いつの間にか下ろされていた下衣は両足の足首に足枷のように絡みついていた。足を少しも広げられない状態で、顔の両隣に肘をついたソルに囲うように覆い被さられて、カイにはもう逃げ場はなかった。
「坊や」
決して名前を紡ぐことのない呼びかけが、低い声で落とされる。間近で合った瞳に、カイは泣きたいような気持ちになった。
炎のように熱く見えるのに、どこか冷たさを内包した不思議な眼。一方でカイの瞳はきっと、熱に浮かされ、だらしのない顔をし、きっと街で見かける男を誘うことが仕事の女性のように、淫らに潤んでいるのだろう。
ソルの熱さと冷たさを併せ持つ瞳は、肉欲だけの熱と冷めた心のように見えた。それでもカイは微笑を浮かべ、自らソルに抱きついた。

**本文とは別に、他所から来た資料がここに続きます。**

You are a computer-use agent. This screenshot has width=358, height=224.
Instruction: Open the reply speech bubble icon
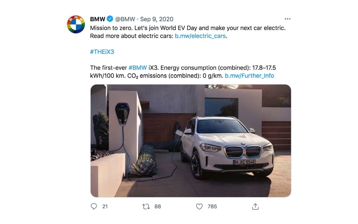pyautogui.click(x=93, y=206)
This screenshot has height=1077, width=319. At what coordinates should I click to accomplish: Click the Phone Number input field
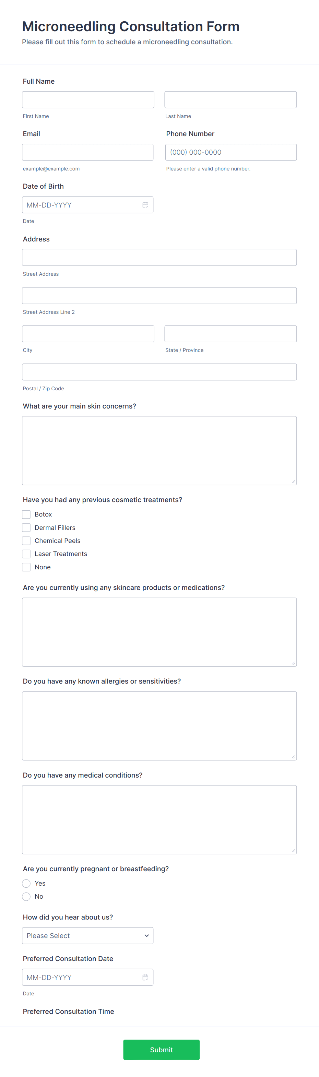pos(230,152)
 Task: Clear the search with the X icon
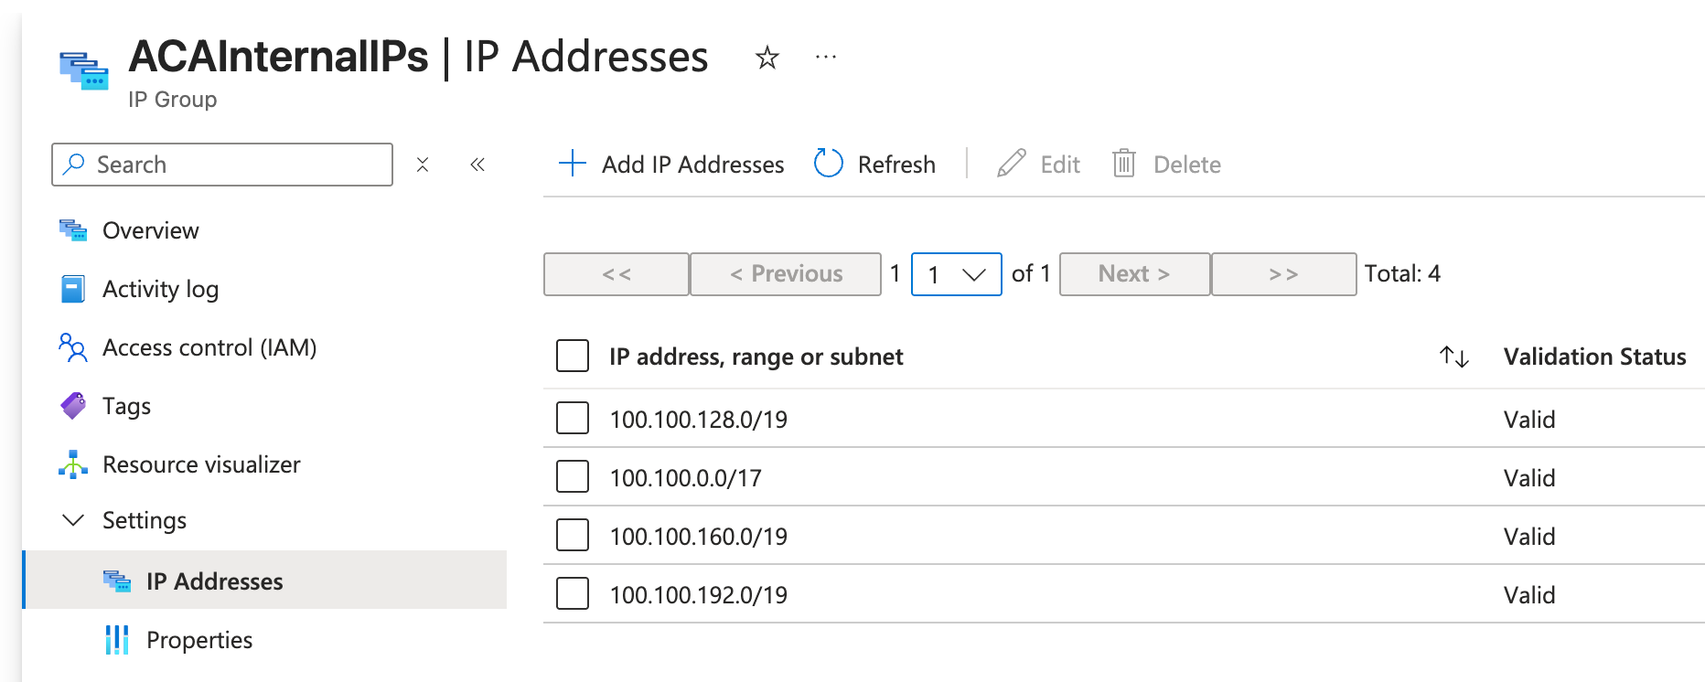click(423, 165)
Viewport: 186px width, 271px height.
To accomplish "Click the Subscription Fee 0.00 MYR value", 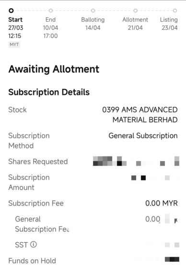I will [x=162, y=203].
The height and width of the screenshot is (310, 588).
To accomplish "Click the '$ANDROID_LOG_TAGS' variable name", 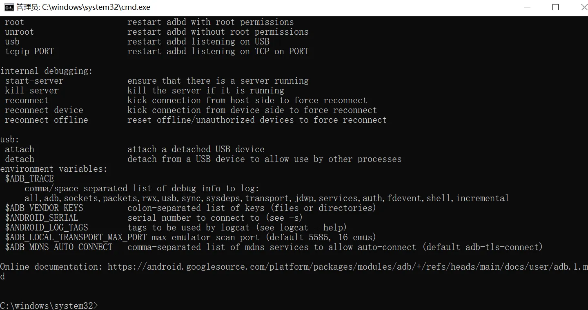I will tap(47, 228).
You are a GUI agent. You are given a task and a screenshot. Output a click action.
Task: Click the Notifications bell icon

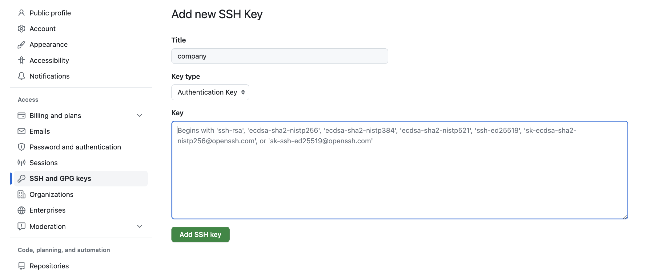coord(21,76)
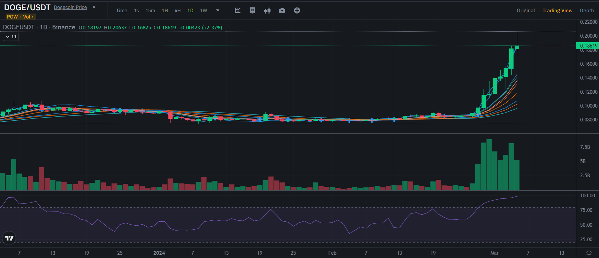Click the building-shaped icon in the toolbar
The width and height of the screenshot is (599, 258).
(252, 11)
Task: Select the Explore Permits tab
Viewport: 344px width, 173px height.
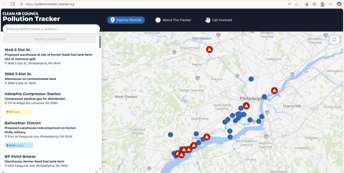Action: pyautogui.click(x=126, y=20)
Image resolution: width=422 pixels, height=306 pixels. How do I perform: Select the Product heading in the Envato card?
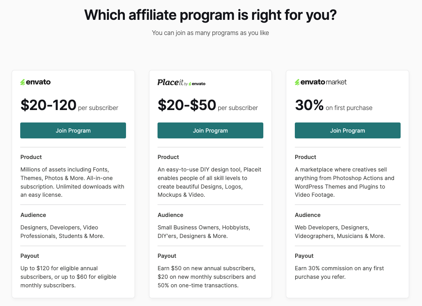[x=31, y=157]
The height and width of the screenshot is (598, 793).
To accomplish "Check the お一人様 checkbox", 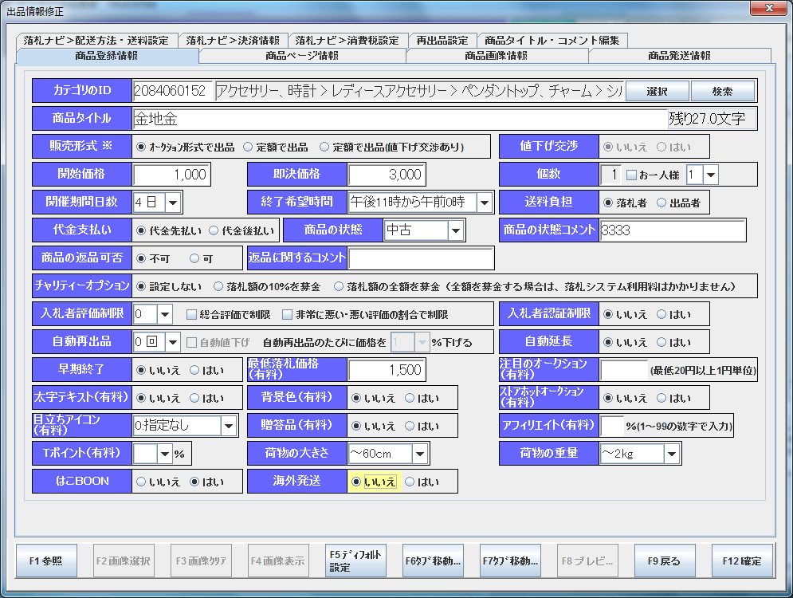I will [632, 175].
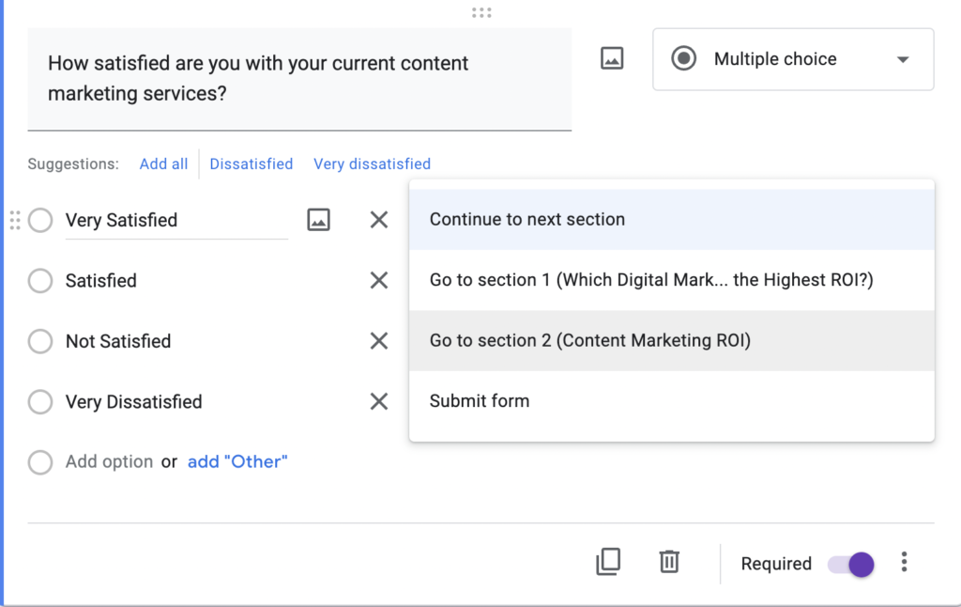This screenshot has height=607, width=961.
Task: Remove the Very Dissatisfied option
Action: [x=379, y=401]
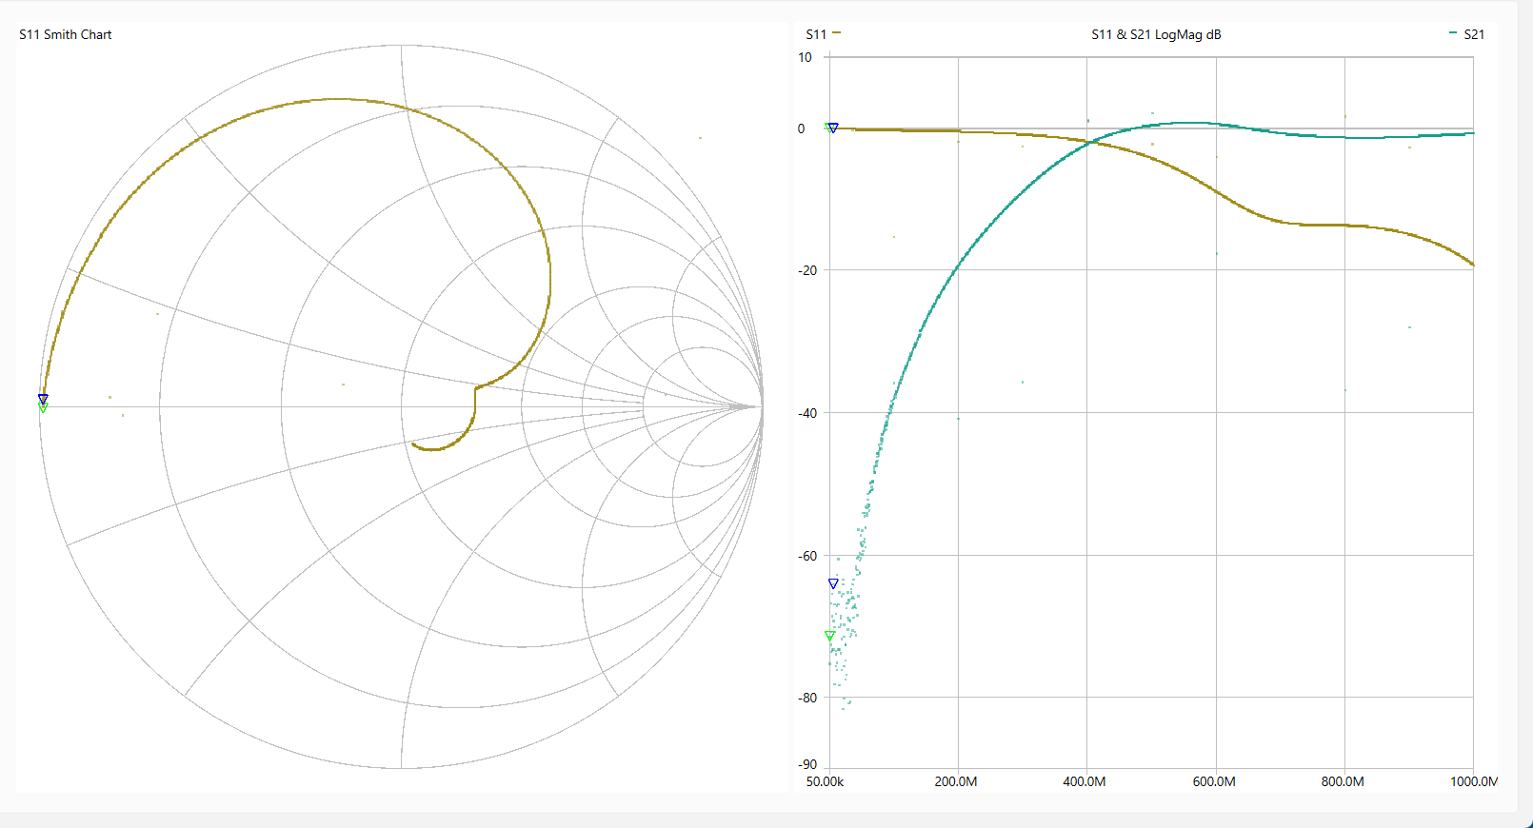This screenshot has width=1533, height=828.
Task: Click the S21 legend color dash
Action: click(x=1452, y=33)
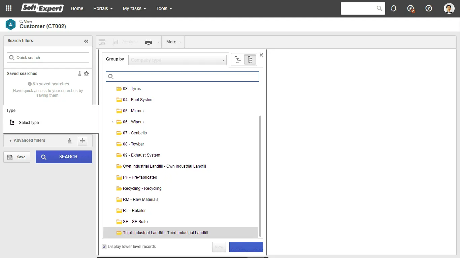460x258 pixels.
Task: Expand the 06 - Wipers tree node
Action: pos(112,122)
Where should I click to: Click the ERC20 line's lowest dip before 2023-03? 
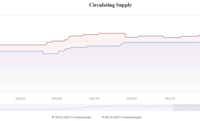click(x=50, y=54)
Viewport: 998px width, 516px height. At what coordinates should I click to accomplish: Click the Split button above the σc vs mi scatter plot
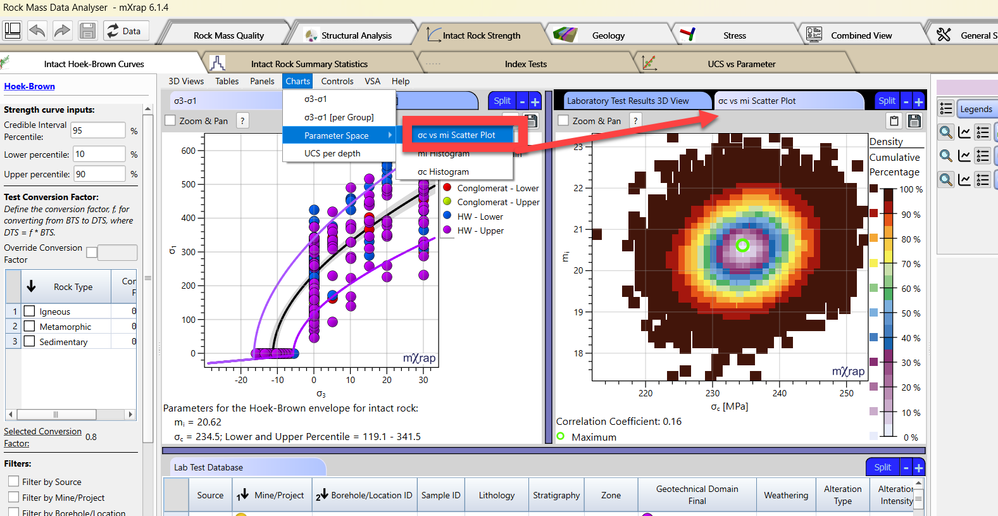tap(887, 101)
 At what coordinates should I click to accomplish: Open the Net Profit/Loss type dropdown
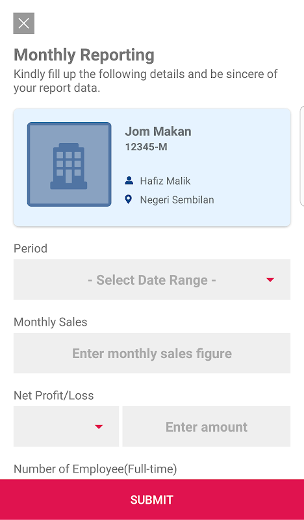click(66, 426)
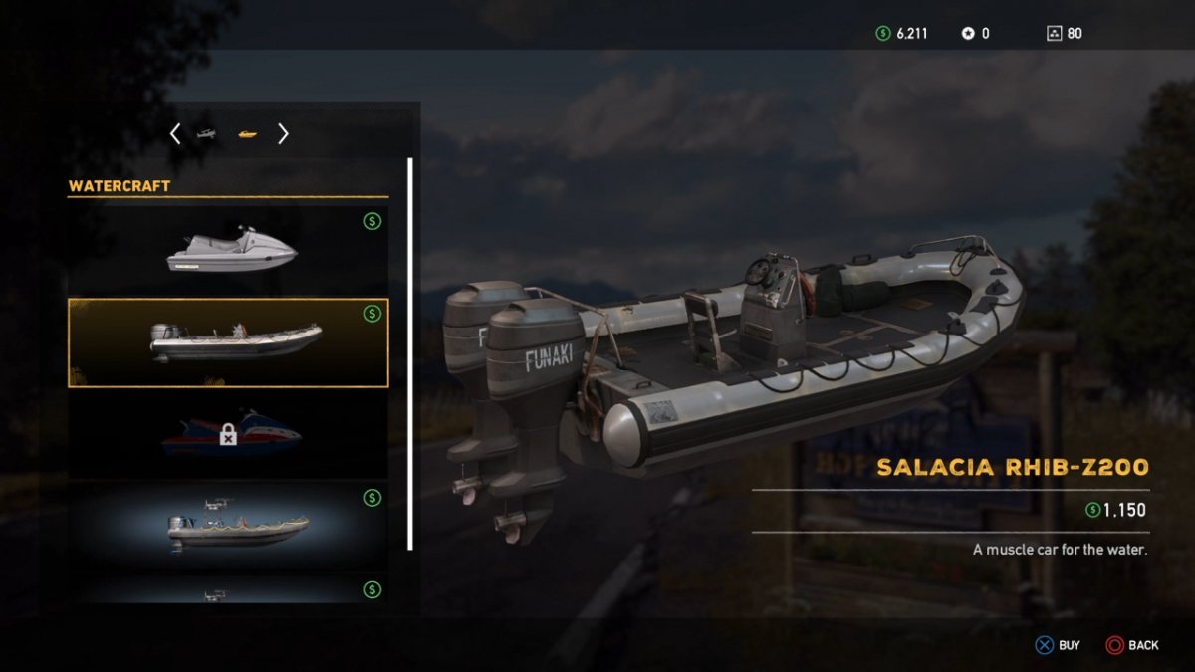Click the dollar icon on jet ski item

372,221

――愛されないのなら、あなたはソルを愛さないのですか?
誰かの声が聞こえた気がした。
そんなことはない。例え、どんなふうに思われていたって、その瞳が一生カイを映すことがなくたって、私は。
「ソル」
カイは笑った。決して言葉にすることのない慕情を湛えて。
近づいてきた顔に目を閉じる。先までの淫らな口づけとは違い、いっそ敬虔なほどに落とされた優しい口づけに、カイの眦から雫が一筋零れた。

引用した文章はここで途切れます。